There were 1,187 households, out of which 38.6% had children under the age of 18 living with them, 67.9% were married couples living together, 7.6% had a female householder with no husband present, and 20.5% were non-families. 15.2% of all households were made up of individuals, and 4.9% had someone living alone who was 65 years of age or older. The average household size was 2.76 and the average family size was 3.08.
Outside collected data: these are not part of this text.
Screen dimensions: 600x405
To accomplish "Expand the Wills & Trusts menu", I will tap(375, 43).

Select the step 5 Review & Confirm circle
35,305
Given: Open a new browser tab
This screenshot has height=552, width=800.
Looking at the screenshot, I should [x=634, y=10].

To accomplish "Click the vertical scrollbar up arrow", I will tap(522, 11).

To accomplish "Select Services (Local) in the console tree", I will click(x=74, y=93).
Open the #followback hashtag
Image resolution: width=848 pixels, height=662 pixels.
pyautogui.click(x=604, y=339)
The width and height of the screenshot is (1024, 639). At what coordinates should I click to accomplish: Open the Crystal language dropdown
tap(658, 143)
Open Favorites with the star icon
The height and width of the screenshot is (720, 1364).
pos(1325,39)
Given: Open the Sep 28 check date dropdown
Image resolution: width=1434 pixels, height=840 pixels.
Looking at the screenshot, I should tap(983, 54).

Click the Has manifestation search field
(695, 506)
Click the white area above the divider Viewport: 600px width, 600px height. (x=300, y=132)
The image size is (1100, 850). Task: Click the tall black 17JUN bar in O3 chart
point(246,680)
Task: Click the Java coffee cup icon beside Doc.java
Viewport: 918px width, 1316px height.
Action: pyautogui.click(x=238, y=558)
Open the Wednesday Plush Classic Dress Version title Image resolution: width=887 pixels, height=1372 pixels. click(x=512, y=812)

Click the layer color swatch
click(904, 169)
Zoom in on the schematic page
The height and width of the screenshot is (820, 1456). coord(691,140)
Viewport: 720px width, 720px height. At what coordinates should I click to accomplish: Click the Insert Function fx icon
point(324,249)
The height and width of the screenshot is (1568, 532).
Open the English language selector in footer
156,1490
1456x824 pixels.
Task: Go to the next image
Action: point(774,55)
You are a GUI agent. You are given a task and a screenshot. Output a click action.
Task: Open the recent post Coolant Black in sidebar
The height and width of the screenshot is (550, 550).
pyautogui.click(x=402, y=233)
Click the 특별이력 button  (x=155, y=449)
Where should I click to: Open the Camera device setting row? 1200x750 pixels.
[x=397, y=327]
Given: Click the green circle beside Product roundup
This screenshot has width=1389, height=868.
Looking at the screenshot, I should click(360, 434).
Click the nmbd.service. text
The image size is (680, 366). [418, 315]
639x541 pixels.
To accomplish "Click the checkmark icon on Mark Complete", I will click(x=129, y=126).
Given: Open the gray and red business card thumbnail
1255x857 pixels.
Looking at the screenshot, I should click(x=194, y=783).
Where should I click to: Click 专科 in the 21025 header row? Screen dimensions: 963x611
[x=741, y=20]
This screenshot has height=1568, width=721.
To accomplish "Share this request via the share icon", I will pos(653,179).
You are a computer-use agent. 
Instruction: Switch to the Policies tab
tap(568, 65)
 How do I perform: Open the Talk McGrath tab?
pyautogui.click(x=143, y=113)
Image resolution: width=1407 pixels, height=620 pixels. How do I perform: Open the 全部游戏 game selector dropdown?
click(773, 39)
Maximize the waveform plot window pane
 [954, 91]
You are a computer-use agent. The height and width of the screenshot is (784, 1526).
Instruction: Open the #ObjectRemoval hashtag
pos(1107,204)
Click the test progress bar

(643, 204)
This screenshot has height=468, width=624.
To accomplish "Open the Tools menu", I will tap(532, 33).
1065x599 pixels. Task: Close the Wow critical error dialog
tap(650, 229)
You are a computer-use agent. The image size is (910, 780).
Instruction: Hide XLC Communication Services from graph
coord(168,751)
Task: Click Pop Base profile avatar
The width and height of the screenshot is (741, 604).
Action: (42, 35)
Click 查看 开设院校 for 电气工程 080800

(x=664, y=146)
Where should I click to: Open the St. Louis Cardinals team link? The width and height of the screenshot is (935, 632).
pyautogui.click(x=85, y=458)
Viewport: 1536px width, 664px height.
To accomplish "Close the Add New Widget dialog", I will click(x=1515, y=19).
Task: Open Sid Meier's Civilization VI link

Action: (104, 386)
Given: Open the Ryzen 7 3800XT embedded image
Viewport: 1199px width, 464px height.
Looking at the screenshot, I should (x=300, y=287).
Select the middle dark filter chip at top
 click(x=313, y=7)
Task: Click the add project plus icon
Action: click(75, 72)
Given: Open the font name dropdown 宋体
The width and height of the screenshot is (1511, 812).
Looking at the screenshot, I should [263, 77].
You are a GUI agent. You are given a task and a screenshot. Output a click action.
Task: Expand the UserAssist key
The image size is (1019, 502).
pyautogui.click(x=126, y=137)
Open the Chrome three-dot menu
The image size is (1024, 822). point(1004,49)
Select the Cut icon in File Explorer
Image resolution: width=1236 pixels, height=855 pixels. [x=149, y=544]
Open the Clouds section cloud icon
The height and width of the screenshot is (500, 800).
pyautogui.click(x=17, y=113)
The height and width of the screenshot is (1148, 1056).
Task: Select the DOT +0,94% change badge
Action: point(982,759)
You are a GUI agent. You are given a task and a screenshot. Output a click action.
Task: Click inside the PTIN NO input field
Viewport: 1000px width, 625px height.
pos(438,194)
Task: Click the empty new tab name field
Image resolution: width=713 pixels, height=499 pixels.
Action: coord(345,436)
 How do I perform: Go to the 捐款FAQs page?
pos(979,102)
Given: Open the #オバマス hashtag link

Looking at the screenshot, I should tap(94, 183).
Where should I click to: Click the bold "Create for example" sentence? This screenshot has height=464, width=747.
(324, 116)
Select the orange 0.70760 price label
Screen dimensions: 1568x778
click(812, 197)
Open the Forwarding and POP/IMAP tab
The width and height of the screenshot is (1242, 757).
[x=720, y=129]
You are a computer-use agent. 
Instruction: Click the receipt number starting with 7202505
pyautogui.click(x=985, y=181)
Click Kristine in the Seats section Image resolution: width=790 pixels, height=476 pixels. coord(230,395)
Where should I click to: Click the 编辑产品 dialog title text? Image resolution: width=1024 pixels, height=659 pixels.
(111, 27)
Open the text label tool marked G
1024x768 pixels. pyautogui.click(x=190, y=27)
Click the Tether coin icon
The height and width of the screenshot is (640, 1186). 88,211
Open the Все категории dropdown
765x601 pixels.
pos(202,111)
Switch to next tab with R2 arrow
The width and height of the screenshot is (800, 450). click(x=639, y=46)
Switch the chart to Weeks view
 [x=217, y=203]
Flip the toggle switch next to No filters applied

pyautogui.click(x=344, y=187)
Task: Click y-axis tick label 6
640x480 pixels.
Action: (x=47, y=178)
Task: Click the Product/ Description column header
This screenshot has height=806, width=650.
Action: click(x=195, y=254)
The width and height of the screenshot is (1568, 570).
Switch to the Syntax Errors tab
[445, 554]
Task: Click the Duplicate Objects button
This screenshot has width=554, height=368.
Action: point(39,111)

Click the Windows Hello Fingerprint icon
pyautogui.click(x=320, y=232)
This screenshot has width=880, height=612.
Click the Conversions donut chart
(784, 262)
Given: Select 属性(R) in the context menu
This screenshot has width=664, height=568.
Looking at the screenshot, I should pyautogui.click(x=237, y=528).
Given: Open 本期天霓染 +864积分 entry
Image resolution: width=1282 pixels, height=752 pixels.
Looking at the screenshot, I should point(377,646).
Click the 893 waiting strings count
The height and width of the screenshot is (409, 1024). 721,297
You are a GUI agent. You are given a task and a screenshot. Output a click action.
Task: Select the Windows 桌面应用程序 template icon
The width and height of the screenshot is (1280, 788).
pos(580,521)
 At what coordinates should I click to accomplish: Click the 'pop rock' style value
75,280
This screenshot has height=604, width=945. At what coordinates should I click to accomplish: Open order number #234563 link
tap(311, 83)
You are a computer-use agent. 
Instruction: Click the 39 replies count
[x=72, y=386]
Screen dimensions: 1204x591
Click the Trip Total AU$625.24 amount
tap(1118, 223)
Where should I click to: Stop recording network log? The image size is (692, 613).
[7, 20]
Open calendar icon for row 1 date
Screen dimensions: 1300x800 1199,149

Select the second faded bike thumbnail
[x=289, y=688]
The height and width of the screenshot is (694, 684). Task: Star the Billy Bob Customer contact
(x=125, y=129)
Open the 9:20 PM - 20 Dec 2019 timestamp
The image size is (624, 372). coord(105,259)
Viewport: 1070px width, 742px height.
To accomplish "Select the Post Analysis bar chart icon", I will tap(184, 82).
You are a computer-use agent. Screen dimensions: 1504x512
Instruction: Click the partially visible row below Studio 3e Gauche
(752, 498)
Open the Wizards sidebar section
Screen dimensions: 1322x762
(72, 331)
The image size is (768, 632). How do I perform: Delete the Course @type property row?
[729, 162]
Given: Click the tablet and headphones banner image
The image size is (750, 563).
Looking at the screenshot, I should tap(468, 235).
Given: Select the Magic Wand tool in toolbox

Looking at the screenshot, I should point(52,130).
In the township, the population was spread out, with 26.5% under the age of 18, 6.5% from 18 to 24, 32.0% from 25 to 44, 26.4% from 45 to 64, and 8.7% who were 65 years of age or older. The median age was 37 years. For every 100 females, there were 104.0 males. For every 100 females age 18 and over, there were 99.9 males. The median income for a household in the township was $55,030, and the median income for a family was $57,019. Males had a median income of $40,062 versus $29,205 for females. The per capita income for the township was $23,521. About 7.0% of families and 6.5% of the population were below the poverty line, including 6.2% of those under age 18 and 6.9% of those age 65 or over.

Historical population
| Census | Pop. | Note | %± |
| 2000 | 3,279 |  | — |
| 2010 | 3,416 |  | 4.2% |
| 2016 (est.) | 3,498 |  | 2.4% |
U.S. Decennial Census

United States presidential election results for Heidelberg Township, Lehigh County, Pennsylvania
| Year | Republican |  | Democratic |  | Third party(ies) |  |
| No. | % | No. | % | No. | % |
| 2024 | 1,460 | 69.10% | 640 | 30.29% | 13 | 0.62% |
| 2020 | 1,341 | 67.59% | 621 | 31.30% | 22 | 1.11% |
| 2016 | 1,167 | 67.42% | 492 | 28.42% | 72 | 4.16% |
| 2012 | 968 | 62.21% | 563 | 36.18% | 25 | 1.61% |
| 2008 | 889 | 55.15% | 699 | 43.36% | 24 | 1.49% |
| 2004 | 953 | 58.65% | 653 | 40.18% | 19 | 1.17% |

==Public education==

The township is served by the Northwestern Lehigh School District.